Steven Melendy, PsyD., is a Clinical Psychologist who received his doctorate from The Wright Institute in Berkeley, California. He specializes in using evidence-based approaches in his work with individuals and groups. Steve has worked with diverse populations and in variety of a settings, from community clinics to SF General Hospital. He believes strongly in the importance of self-care, good friendships, and humor whenever possible.

Comments

ashaw9813 says...

I am an ISTJ. From an early age it was drilled into me by my parents that no matter how badly off we were, many people had it far worse than we did. So the inclination to accept other people's needs and understand them has been there for a long time.

The point though is that it is no use to anyone to become simply a shoulder to cry on. Help has to be provided so that their situation gets better, that they can resolve their issues in a pragmatic way. Give a hungry man food today, he may still go without tomorrow. He rather needs a way, using his own initiative (which will help his dignity and self respect accordingly), to create a situation where that is possible.

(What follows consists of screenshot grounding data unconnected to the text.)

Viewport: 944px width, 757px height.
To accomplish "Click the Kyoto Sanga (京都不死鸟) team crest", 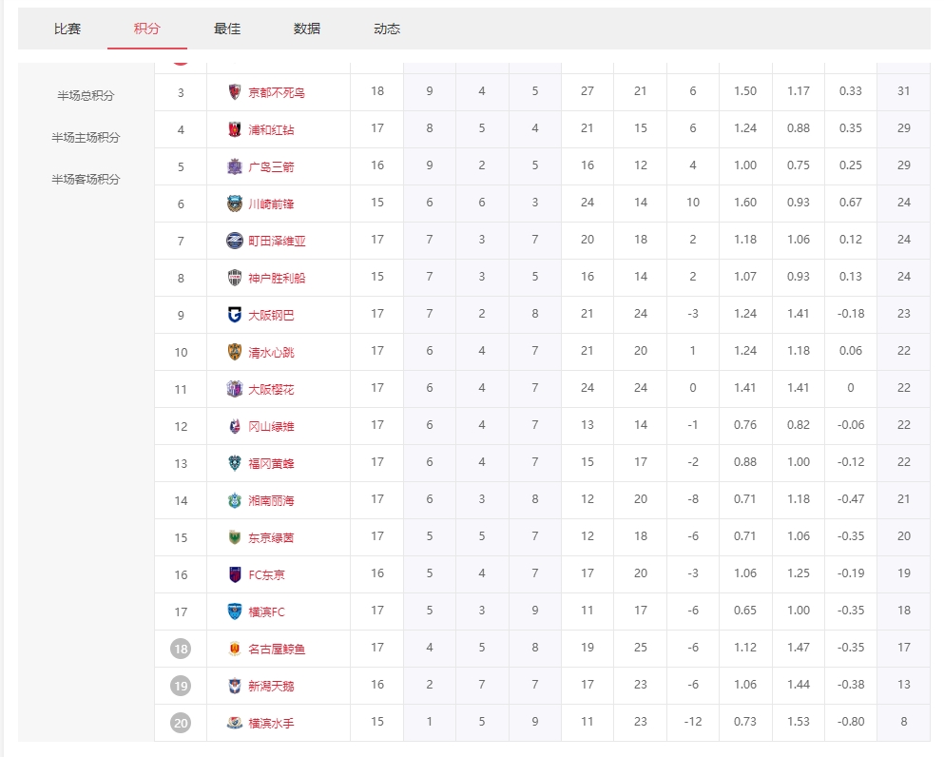I will (x=235, y=92).
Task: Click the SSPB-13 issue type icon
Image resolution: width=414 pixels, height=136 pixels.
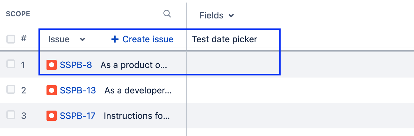Action: point(51,90)
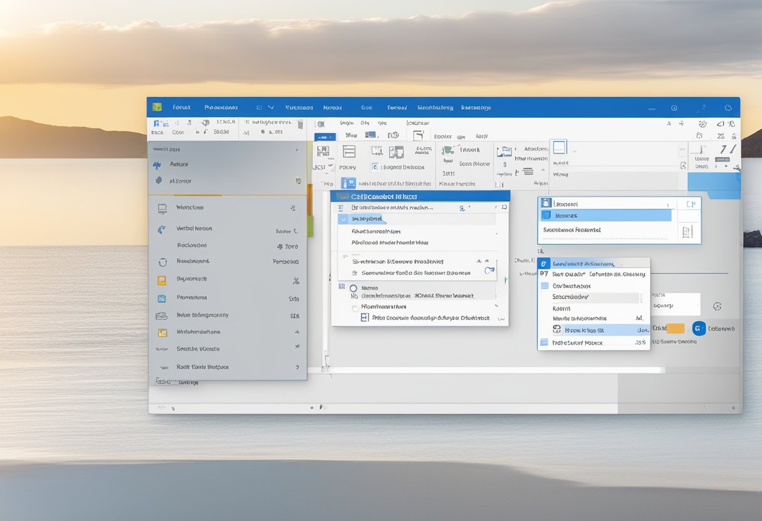Click the orange color swatch near Columns
Viewport: 762px width, 521px height.
pos(675,328)
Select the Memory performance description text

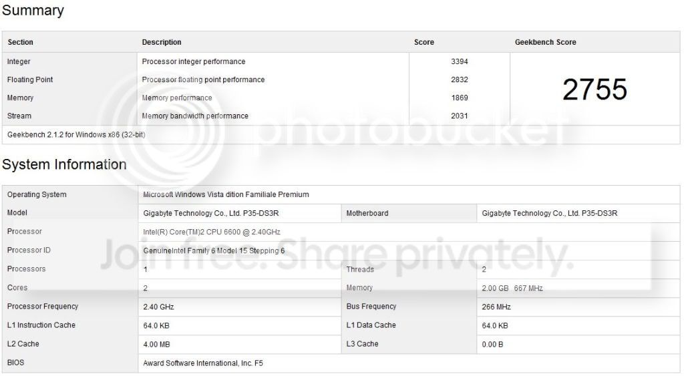(177, 98)
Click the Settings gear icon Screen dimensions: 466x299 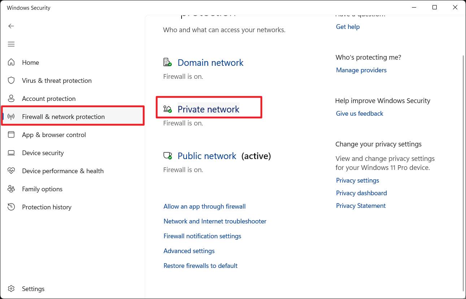point(11,289)
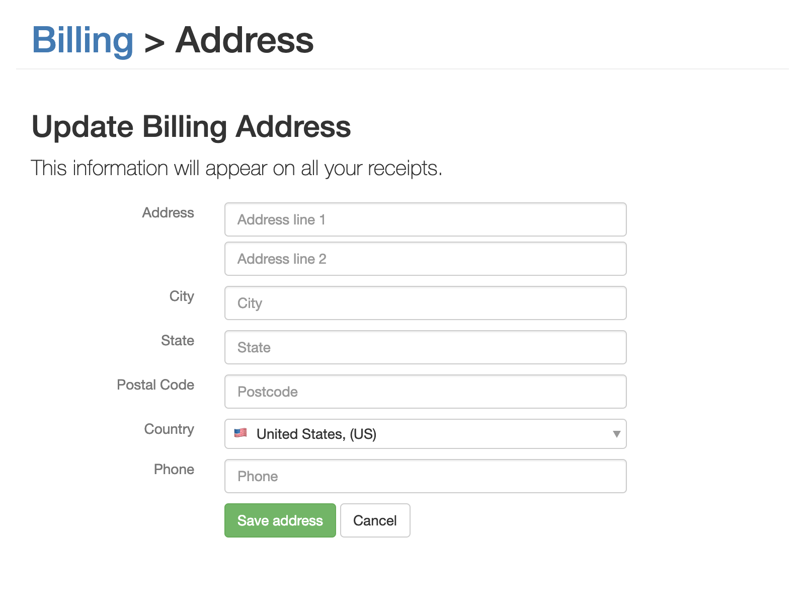Viewport: 804px width, 610px height.
Task: Expand the Country dropdown arrow
Action: [x=616, y=434]

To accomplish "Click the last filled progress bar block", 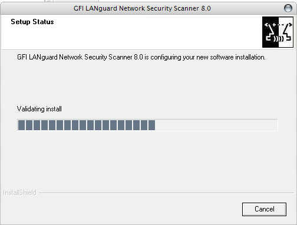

And it can be frustrating in the extreme with people who refuse to help themselves and seem merely to want sympathy all the time. I had a friend back in England in the 1980s who became addicted to amphetamines. I tried just about everything to help him to resolve the problem. But there is only so much you can do if they will not help themselves - as in this case. Crying and pleading for sympathy will not resolve the issue. Sympathy will only resolve so much, there has to be a practical side to compassion, otherwise issues will never resolve themselves. 

anon_coward (not verified) says...

@ashaw9813  - we share similar personality types ... according to the tests at least.

What I have learned, which if I may say you seem to have not (sorry if that seems rude ... it's just my personality type! :), is that those people who need a shoulder to cry on, don't actually need your/mine analytical mind to solve their problem ... they can already do it themseeves! They just need, at that moment, some 'greater' emotional support, after which they will resolve their problem satisfactorily. I've just picked up on this myself ... I'm in my 30s! Pretty disappointed in my empathic abilities!

ashaw9813 says...

Not my experience, but it may reflect the sort of people that I attract - anyone wanting sympathy and already having the capacity to resolve the situation themselves usually don't normally come to me in the first place.

I am an enormously likable, tolerant individual. One girlfriend back in the 80s once told me. "Beneath that cynical facade is a really nice person".

Spot on, totally right. My response to problems though is almost automatically to go "pragmatic". So what's the problem and how can we solve things? Emotions merely get in the way.

At times also I may risk hurting their feelings in the short-term for their long-term gain. A very unreliable friend was always pestering me for money. When he once asked to borrow some money, my response was:"should we change the word "borrow" to "give"?  I still let him have the money though - my financial situation wasn't amazing, but his needs at that moment, being what they were, were greater than mine!